Money, Power and Conflicts of Interest: Climate Politics Are Coming for Fashion

Last week, Vogue Arabia ran an editorial featuring climate activist Sophia Kianni drenched in slick, black slime. The strapline: “We are literally wearing oil.”

The campaign aimed to raise awareness of the fashion industry’s deep reliance on fossil fuels, whose future has been the central point of debate at this year’s UN COP climate summit.

The annual gathering of world leaders, executives and activists, which concluded Wednesday with a deal to transition away from oil, gas and coal, was especially fraught this year. It took place against the backdrop of a worsening climate crisis, and the decision by host nation the UAE to appoint the head of its state oil company the summit’s president enraged climate campaigners.

Negotiations aimed at moving the world closer to delivering on climate ambitions nearly fell apart this week after an early draft removed any mention of phasing out fossil fuels. The final agreement, concluded after an all-night marathon of discussions that stretched beyond the summit’s official end date, is still softer than many countries wanted.

Behind the diplomatic intrigue is the uncomfortable reality that countries and companies are still moving far too slowly to deliver on their climate commitments. Big brands in the fashion industry are off track on their targets to cut planet-warming emissions by 2030, according to an analysis by advocacy group Stand.earth published last week. In fact, the sector’s emissions are forecast to rise 45 percent by the end of the decade. They need to half.

Shifting that paradigm will require huge amounts of money, closer collaboration within the industry, as well as across other sectors, and deft navigation of the messy and conflicting political and economic interests that have made simply reaching a climate deal on paper so challenging.

And while the industry isn’t alone in facing such challenges, it’s not a space fashion is used to playing in. Instead it’s been chronically under-regulated and avoided accountability for its environmental footprint by outsourcing the nastier parts of its business to poorer countries far from its core consumers.

“Fashion has managed to shimmy along the back wall when it comes to [recognition of its] climate impact,” Samata Pattinson, CEO of cultural sustainability firm Black Pearl, told a session at COP last week.

It’s still a footnote in the broader climate conversation, despite growing regulatory scrutiny led by the European Union and efforts by advocacy groups to move it up the agenda. Many brands have yet to lay out a strategy for meeting their sustainability commitments while facing a murky economic outlook. And it’s unclear how the industry plans to navigate the sensitive topic of financing a costly transition away from fossil fuels that is unlikely to generate returns, but will require brands to help pay to clean up emissions that take place deep in their supply chains. (One of the central achievements of this year’s COP was an agreement on a fund to help developing countries deal with climate change).

There’s little expectation consumers will help foot the bill, either. “For a while we all thought there was a green premium out there that would help this transition,” Ganni founder Nicolaj Reffstrup said during a panel at COP on Monday. “But there isn’t, and if there was, it’s evaporated over the last few years.”
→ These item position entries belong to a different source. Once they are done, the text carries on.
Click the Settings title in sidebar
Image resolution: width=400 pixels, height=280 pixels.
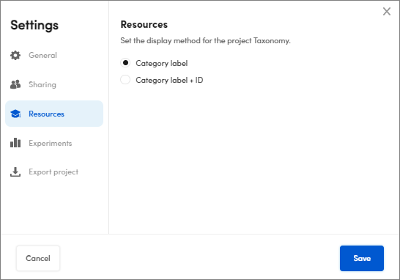coord(34,25)
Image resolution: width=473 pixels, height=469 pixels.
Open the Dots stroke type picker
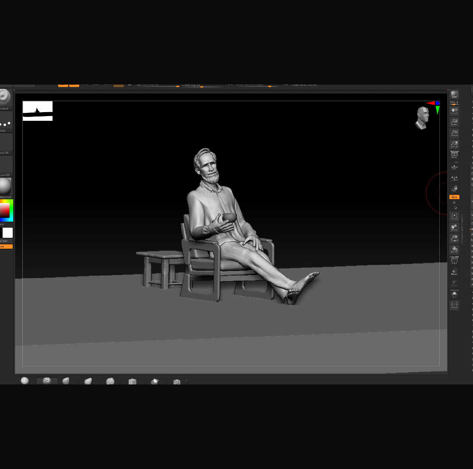click(x=5, y=123)
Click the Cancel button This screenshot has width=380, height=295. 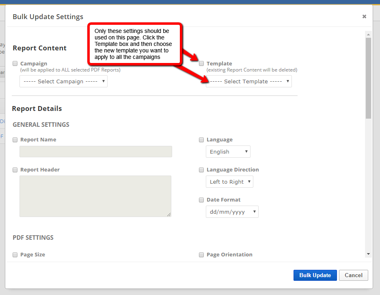point(353,275)
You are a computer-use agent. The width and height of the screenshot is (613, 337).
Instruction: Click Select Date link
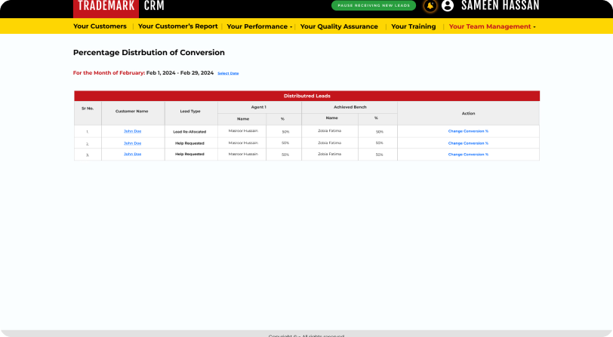[x=228, y=73]
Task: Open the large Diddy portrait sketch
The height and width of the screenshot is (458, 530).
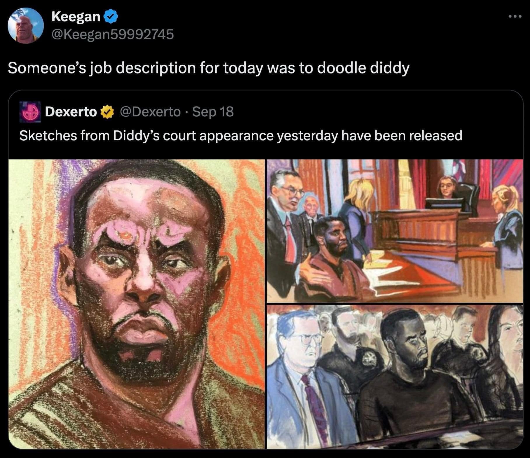Action: (136, 304)
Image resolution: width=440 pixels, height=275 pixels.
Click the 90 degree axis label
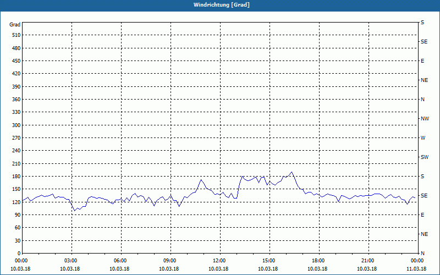tap(18, 215)
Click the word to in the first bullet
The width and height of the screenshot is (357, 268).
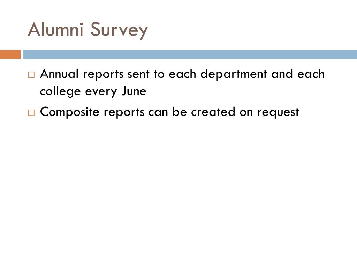tap(159, 74)
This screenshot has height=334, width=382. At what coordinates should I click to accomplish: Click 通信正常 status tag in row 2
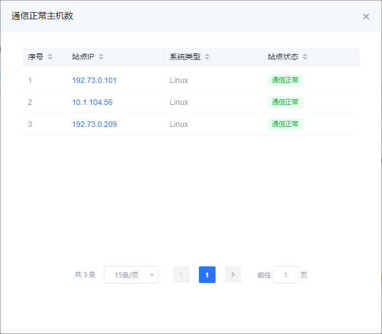(x=285, y=102)
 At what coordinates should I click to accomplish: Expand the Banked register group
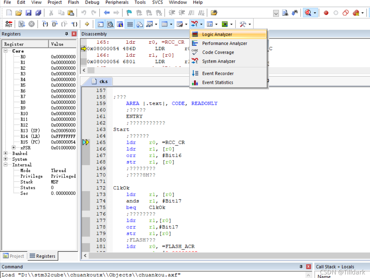click(x=6, y=153)
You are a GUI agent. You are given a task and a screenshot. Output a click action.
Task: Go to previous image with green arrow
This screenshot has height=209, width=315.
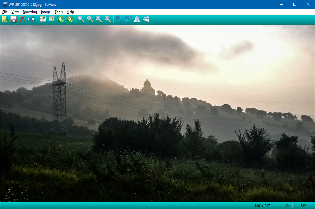tap(61, 19)
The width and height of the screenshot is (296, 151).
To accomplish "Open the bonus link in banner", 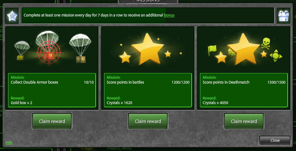I will pos(169,15).
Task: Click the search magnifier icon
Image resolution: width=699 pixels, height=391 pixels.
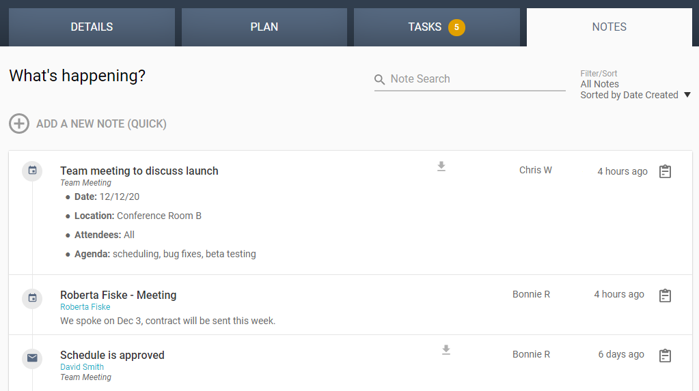Action: (380, 80)
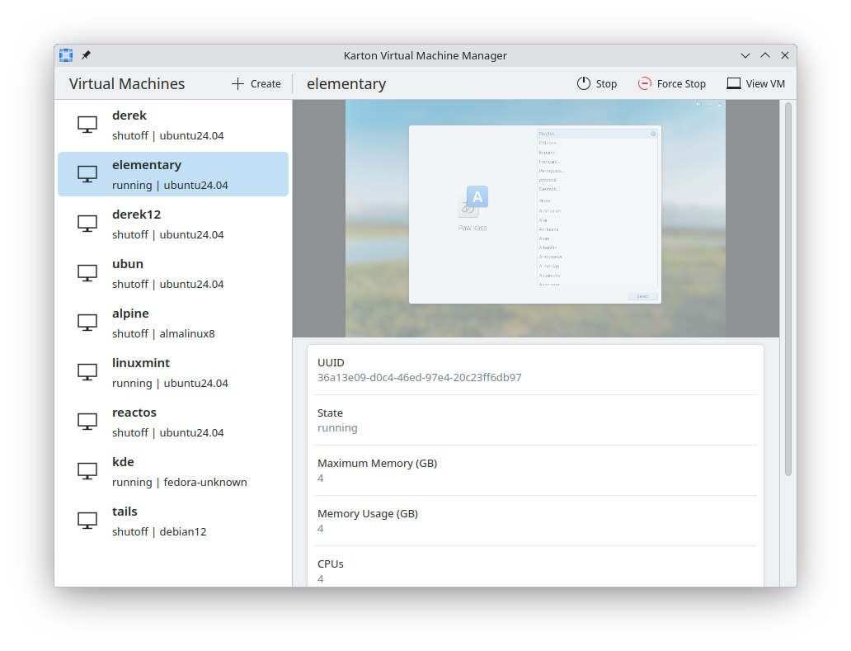Image resolution: width=851 pixels, height=651 pixels.
Task: Click the Maximum Memory (GB) row
Action: point(535,470)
Smart regulation that levels the playing field and incentivises more responsible business practices can help accelerate action. But creative financial solutions and new business models are needed as well. Some brands are beginning to dabble with bigger investments — Bestseller and H&M Group pledged $100 million to support a prospective wind project off the coast of Bangladesh last week. But such financial experiments remain few and far between — a drop in the bucket compared to the scale of the challenge.

Ultimately figuring out these challenges will require new ways of working, much greater policy engagement than the industry has been used to and a broad tent.

“A lot [of those] in the fashion industry talk to each other, talk around each other. I would like to see more of us talking with each other to co-create the solutions we need to decarbonise the industry,” Matthew Guenther, director of environmental sustainability at manufacturing giant Tal Apparel and chair of the steering committee for the UN Fashion Industry Charter for Climate Action, said at COP. “Let’s bring the policymakers in, let’s bring the financial institutions in, let’s bring in the NGOs with their knowledge of on-the-ground sentiment.”